当たり前の疑問には当たり前の答えがあるものだ――その答えがようやく、公爵夫人が彼を名前で呼び続けた理由と重なった。
……貴族の礼儀として、後継者たる長男を名前で呼ぶことは無い。呼ぶのはよほど親しい相手との私的な場か、或いはそんな礼儀など吹き飛ぶくらいに互いの格が離れているか、それとも喧嘩を売っているかのいずれかだ。
後継者ならば。
「マクシミリアン伯爵は、分家の子を一人、養子に迎えたわ。近々御披露目があるでしょうね……『後継者として』」
そういうことだ。
この愚かな若者が拵えた借金の山を、公爵夫人は勿論彼の父親に伝えた。
常々の振る舞いに伯爵自身、思うところはあったのだろう。

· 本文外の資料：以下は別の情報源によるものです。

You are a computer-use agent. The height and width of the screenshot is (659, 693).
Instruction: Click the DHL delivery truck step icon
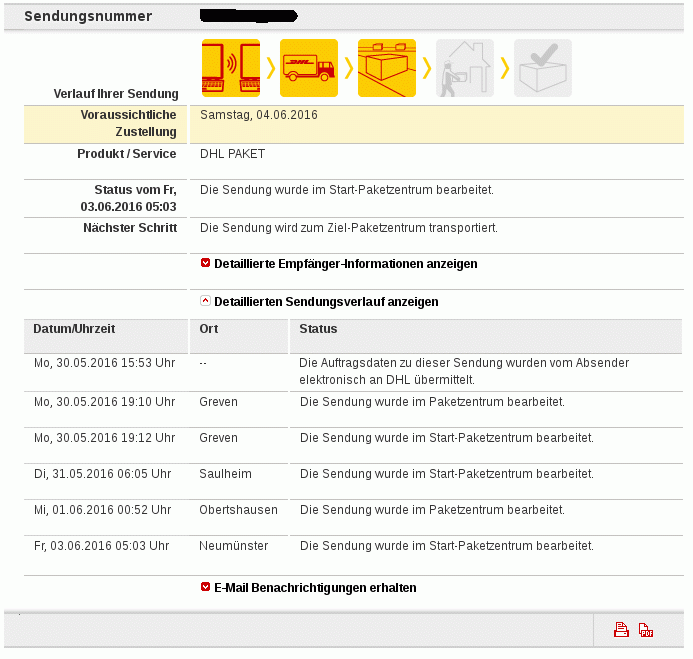tap(309, 68)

こちらの提示した証拠を前に彼は深くため息を吐くと、その場で求婚の申し込みを辞退したのだった。
トドメを刺された青年はそのまま床にへたり込んだ。
何もかもを失った若者を公爵夫人は退屈そうに見やり、短く、「お帰りのようだわ、ミズ・グレイ」とだけ言って立ち上がった。
「外までご案内を。それからお茶と食事を運ばせて。あぁ、伯爵に御祝いの手紙を書くからその準備もして頂戴」
「かしこまりました、奥様」
「……よ」
「? いかがいたしましたか、ヘンリケ卿?」
「図に乗るんじゃあねぇよ!!」
青年は叫びながら跳ね起きた。拳を強く握り締めて、振りかぶりながら数歩先の公爵夫人へと突進しようとする。自業自得で降り注いだ我が身の苦難を、少しでも与えようとするように。
公爵夫人は動かなかった――青年を見ることもしなかった。その必要がまるで無かったからだ。
「「「動くな」」」
声は三重、衝撃もまた三度、青年を打ちのめした。私が正面から、他二人のメイドが左右から、青年を殴り床に戻したのだ。
全く当然、シャノアン家の中で公爵夫人を傷付けることなど誰にも出来ないというわけだ。
「外までお見送り致します、無礼な方」
唯一動かなかったメイド長が、眼鏡を光らせながら言った。「その後の道行きは、最早私どもの知ったことではありません」
私たちに引きずり起こされながら、青年はガックリと肩を落とした。それを憐れに思うことはもう、父親さえしないだろう。
「お食事をお持ちしました、奥様」
「ありがとう、ミズ・グレイ」
それから程無く、私はカートを押して公爵夫人の書斎を訪ねた。
青い絨毯と青いデスクチェア、それに青いドレス。【青】の一族筆頭としての装束を嫌みなく着こなす主人の姿には、未だ来客を迎える力強さが漲っている。
「……マクシミリアン伯は条件を呑んだわ」
ドライフルーツたっぷりのケーキを切り分ける私に、公爵夫人はボソリと囁いた。「求婚時の持参金はそのままこちらへ、それと、彼が保有する古文書の譲渡」
「では、仕分けなくてはいけませんね。ミス・ドルナツに準備をさせます」
「お願い。こちらに届くのは明後日になると思うから、直前に声をかけるように。あの気分屋にやる気を維持させるのは、出させるよりも難しいから」
「かしこまりました、奥様」
「それと、今回も良くやってくれたわミズ・グレイ。見事な仕事だったわ、あの馬鹿貴族のアラを見付け出してくれて」
「それが、私が生きる理由ですから」
私は心から、そう言った。
生きる理由、生かされる理由。
「私はこれからも、御嬢様への求婚全てを無効にしてみせます」
私は礼をする。メイド服の裾を持ち上げ、膝を曲げて、完璧な角度で礼をする。
教えられた通りに、公爵夫人が望む通りに。